The Third Way was often written about and discussed while Bill Clinton was in office. In the UK it was harshly criticized by opponents of Prime Minister Tony Blair. But when President Bush took office and was identified in the Washington Post as being himself a communitarian, this news was totally ignored by almost everyone in the USA. The fact that both U.S. presidential candidates in 2004 were communitarians was not reported. (In the coming 2008 elections the only way communitarian politics will become part of the public debate is if American voters get to ask their candidates about their “values.”)
In my first article I explained how the US Congressional adoption of CAFTA placed our nation under supreme community law. Many readers asked for more information about where to study this new law. A few were absolutely outraged it’s not taught at every public school. Here, we’re taught we’re so free we export our freedom to the world. Then we find out we don’t even study our own global-to-local legal system.
A communitarian ruling balances the rights of individuals and privately-owned property and businesses (formerly protected by national or constitutional law) against the rights of the “community.” Every nation included in the United Nations has been modifying their local political, economic, and legal system to adopt communitarian principles since 1992.
The brutal fact is, every nation, including the USA, adopts programs “to make political and legal internal reforms.” From Portugal to Greece to Slovakia, nations are integrating their sovereignty into the EU. Under the developing EU Agreement with Bosnia and Herzegovina, “BiH will transfer a share of its sovereignty to the European Community for supremacy of communitarian law and its application in all EU member states.”
In Italy, Communitarianism is defined as including and adopting the norms of EU law under Annex I, Article 41 of Communitarian Law 2001 (1 March 2002, No. 39). Every nation joining the EU is training administrators to apply and execute communitarian legal mandates in their home states. The Serbia and Montengro European Integration Office offers a program for “Harmonizators- law experts that will have to be well acquainted with the structure of communitarian law, type, and nature of the EU decisions and models of their implementation into the national legislature.”
European Communitarian Law has been a program of study for over twenty years. Araceli Mangas Martin, a Professor of International Public Law and International Relations at the Universidad de Salamanca wrote “European Communitarian Law and Spanish Law” (Madrid, Ed. Tecnos, 2nd ed) in 1987, and then became a Professor ‘Jean Monnet’ of Communitarian Law in 1991. Marco Balboni is a Prof. of Communitarian Law at the University of Bologna. Jose Antonio Sanchez Quintanilla, Secretary General of the IDEA has a diploma in European Communitarian Law from the University of Seville. Manuel Estella Hoyos, President of the Courts of Castilla and Leon has a BL (Law) from the University of Salamanca in 1962, majoring in matters related to European Communitarian Law in 1985, 86 and 87.
In other regions we see the same ongoing training for small informed groups. Africa offered a Fellowship Training Programme in International Law for French-Speaking African Countries at the Institut des Relations Internationales du Cameroun (IRIC) Yaoundï¿½, Cameroon in January 2002:
“In cooperation with the Camerooninan Ministry of Foreign Affairs, the Centre of Studies and Research of International and Communitarian Law (CEDIC), Yaoundï, and the University of Yaound II, the United Nations Office of Legal Affairs and UNITAR jointly organized a two-week training for 22 participants from different French-Speaking African countries (16 fellowship recipients and 6 trainees from the host country), including junior and mid-level government officials as well as representatives from law faculties of universities.”

» **WHAT IS REQUIRED**
Reproduce the passage on communitarian law above word for word, from "In my first" to "principles since 1992.".

» **INFORMATION PROVIDED**
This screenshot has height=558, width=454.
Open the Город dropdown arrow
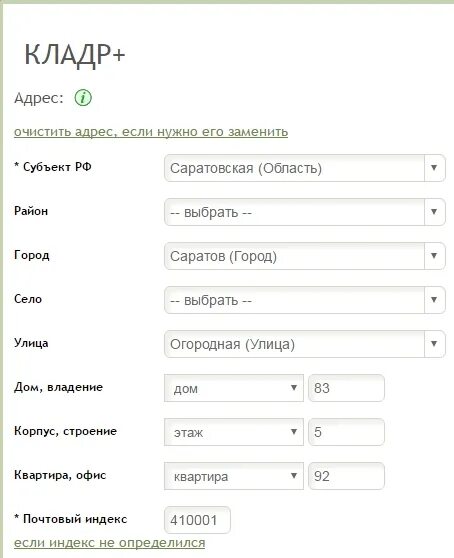pyautogui.click(x=434, y=256)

» **WRITTEN SOLUTION**
In my first article I explained how the US Congressional adoption of CAFTA placed our nation under supreme community law. Many readers asked for more information about where to study this new law. A few were absolutely outraged it’s not taught at every public school. Here, we’re taught we’re so free we export our freedom to the world. Then we find out we don’t even study our own global-to-local legal system.
A communitarian ruling balances the rights of individuals and privately-owned property and businesses (formerly protected by national or constitutional law) against the rights of the “community.” Every nation included in the United Nations has been modifying their local political, economic, and legal system to adopt communitarian principles since 1992.